(In addition to a great report by Jeremy Grant, Bikeside has a list of things that you can do to make certain that justice is served in this case. Including a "Storm the Bastille" ride to this week's meeting of the Bike Advisory Committee)
Well, that didn't take long.
Hours after I received confirmation from the LAPD that bike blogs and social media had helped catch a hit and run driver; the era of good feelings between the cyclists and the LAPD hits a major pothole as video surfaces of officers of the Hollywood Division trying to trip or kick a cyclist during Friday's Critical Mass ride. When the videographer asks what the cyclist did to deserve that he is tackled from behind and alternately told to "stay down" and "get up." The video ends with the camera facing in the air as what I presume to be an officer looks into it before shutting it off.
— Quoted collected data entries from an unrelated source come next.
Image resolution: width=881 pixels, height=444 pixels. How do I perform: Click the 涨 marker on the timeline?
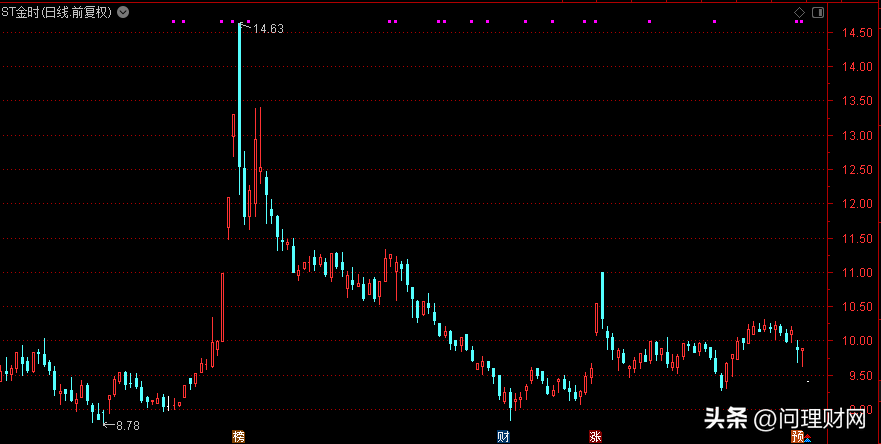click(x=595, y=436)
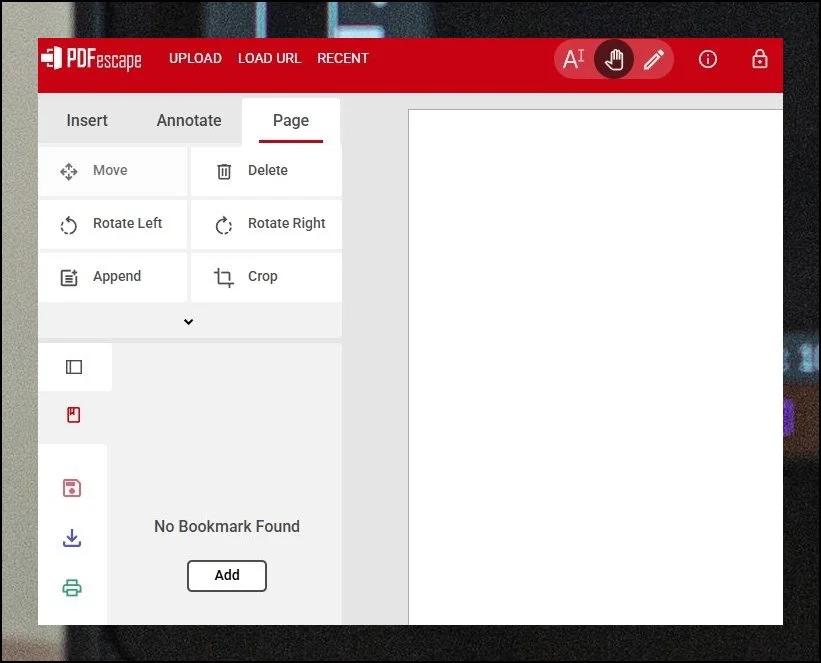
Task: Activate the hand pan tool
Action: [614, 60]
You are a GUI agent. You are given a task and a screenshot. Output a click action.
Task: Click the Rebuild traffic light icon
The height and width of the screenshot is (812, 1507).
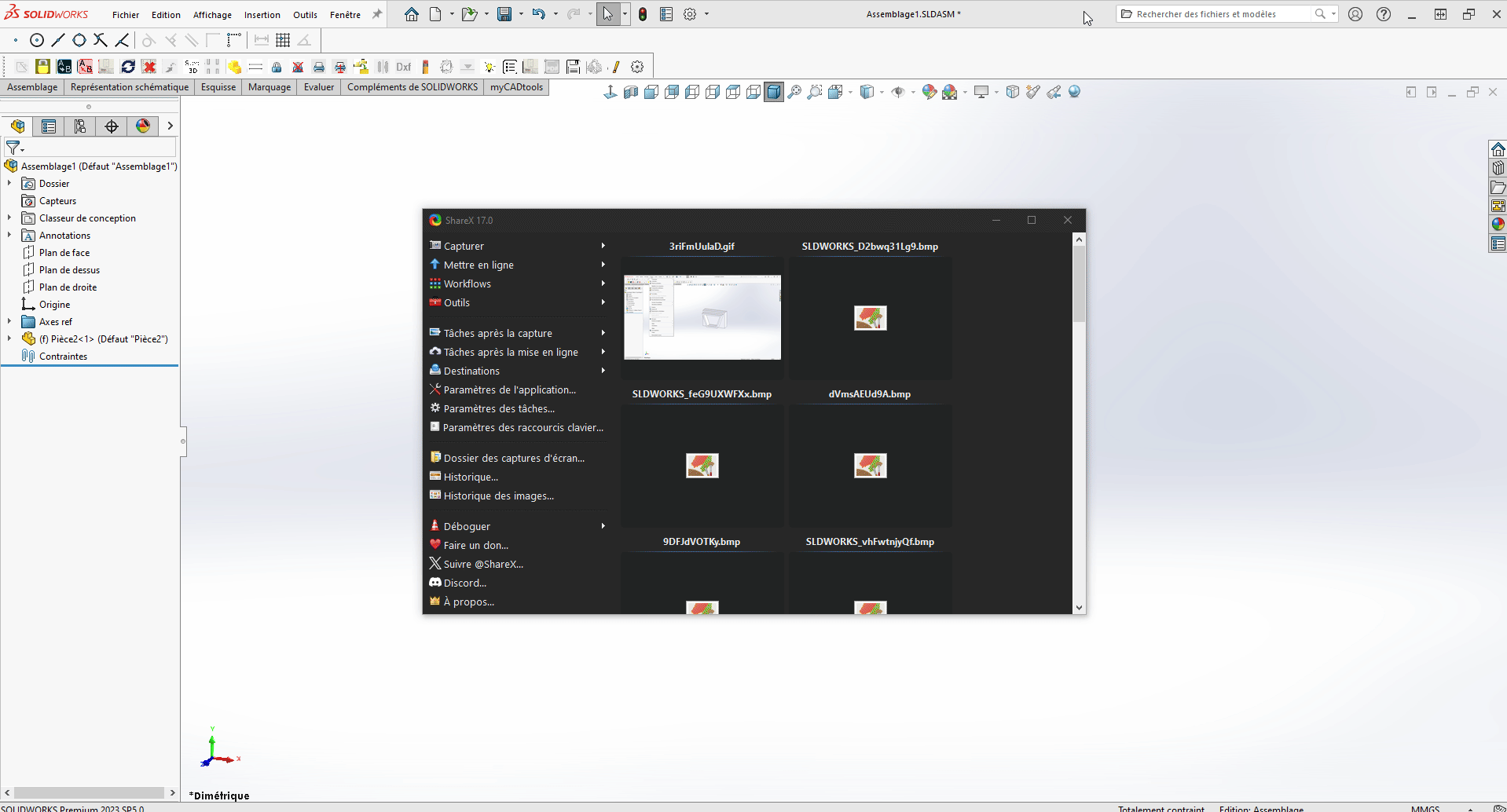(x=643, y=14)
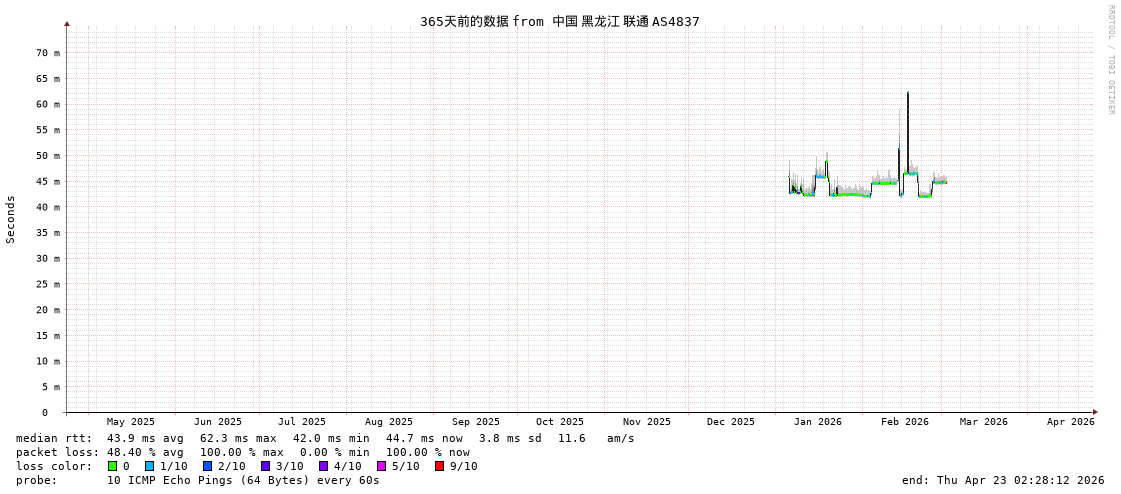Click the end timestamp text
1121x494 pixels.
click(1003, 480)
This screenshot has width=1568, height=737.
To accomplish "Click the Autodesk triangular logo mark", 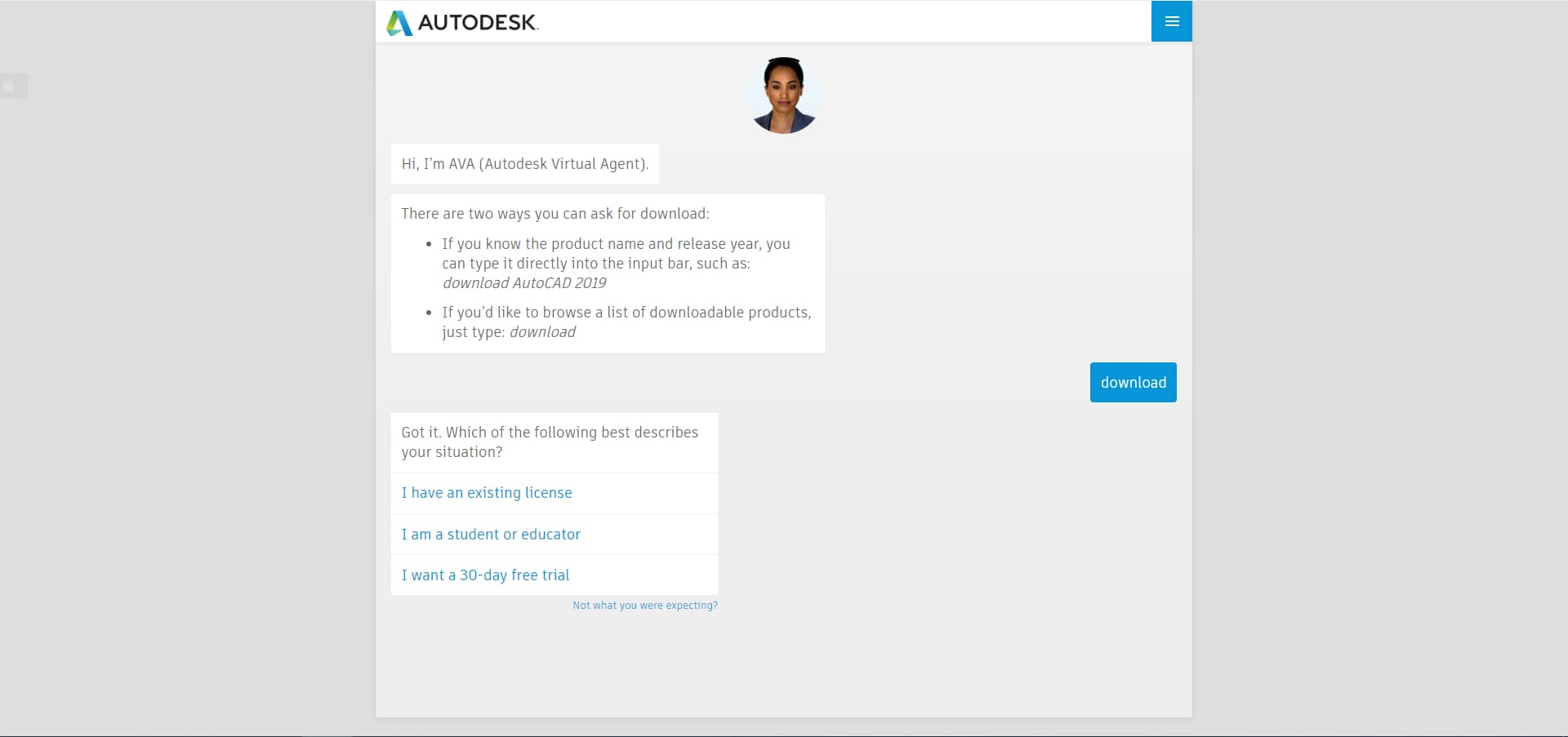I will [x=399, y=23].
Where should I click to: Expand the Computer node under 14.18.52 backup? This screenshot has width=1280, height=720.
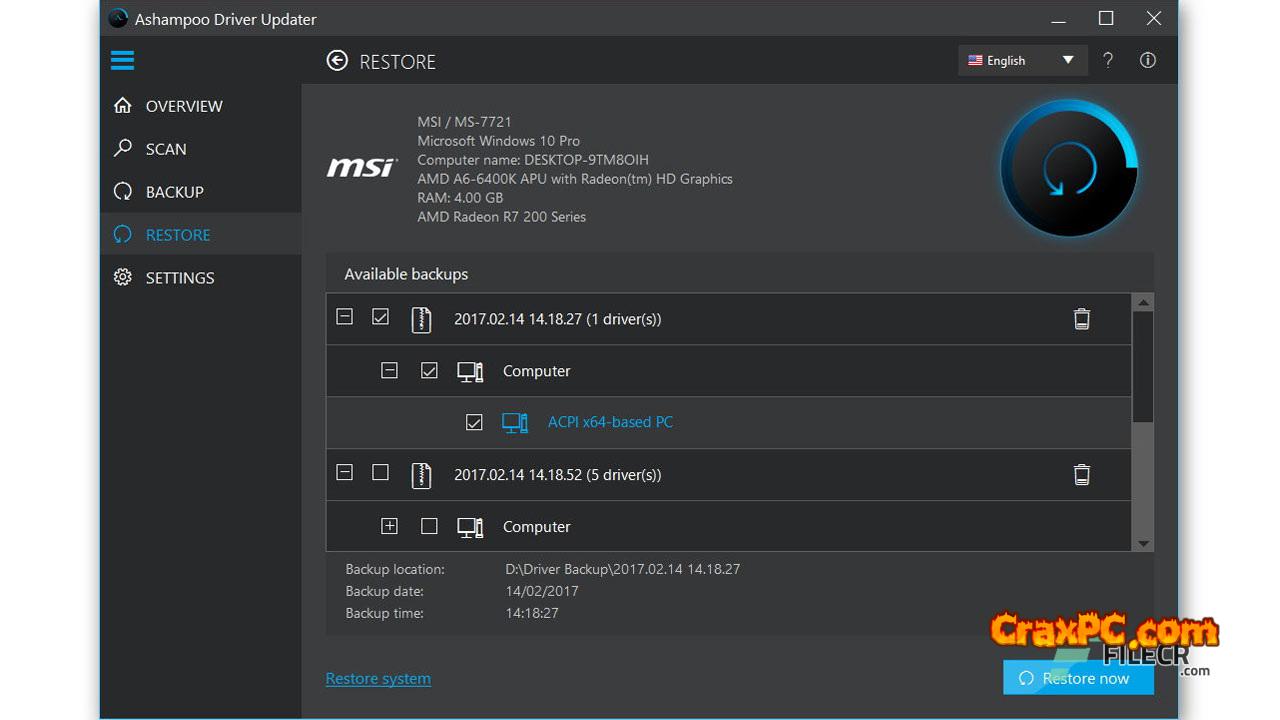coord(389,526)
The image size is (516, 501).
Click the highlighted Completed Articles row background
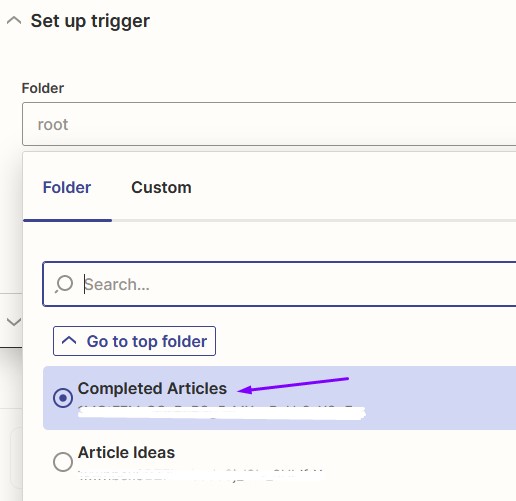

Regardless of one's feelings on Critical Mass, the video above clearly shows the cyclists taking one lane, as allowed to by law, and the LAPD acting aggressively to "police" the ride by interfering with it and attacking cyclists. Most of the mainstream media reports do their usual hatchet
job on the facts, trying to present the cyclists as somehow equally at
fault as the thugs in uniform. If there's one thing cyclists know all to well; it's that the LAPD won't take action on a case that they don't witness or have some evidence of in person.
Apparently, that standard doesn't apply to cyclists. While a cyclist can grab the plate number of a vehicle that knocks him down and flee the scene, the LAPD won't take action. When a group of cyclists is acting rowdy protesting a multi-national corporation that is setting world records for pollution; the LAPD attacks the cyclists. All the nice sounding P.S.A.'s and olive branches don't mean squat when cyclists are getting attacked by cops on the street.
We've written before about how it would be foolish to expect the LAPD to change overnight, so the reports of violence from the LAPD and the requests that there not be a "rush to judgment" by some supporters should both be taken seriously. If the LAPD cleans house on this, takes the complaints seriously and conducts a fair investigation; then Friday's confrontation is just that. An ugly incident.
If the Wall of Blue blocks investigation into this, or provides nothing more than non-sensical and factually incorrect responses as they did with April of 2009's botched reporting of a hit and run crash in the Downtown (still waiting for that report to be made public...); then all the olive branches and happy P.S.A.'s in the world won't be able to put this relationship back together again. After all, the measure of commitment isn't how one acts when things are easy, i.e. Bike Week, but how things are handled when things can get uncomfortable.
Charlie Beck, the ball's in your court. So far, the silence is deafening.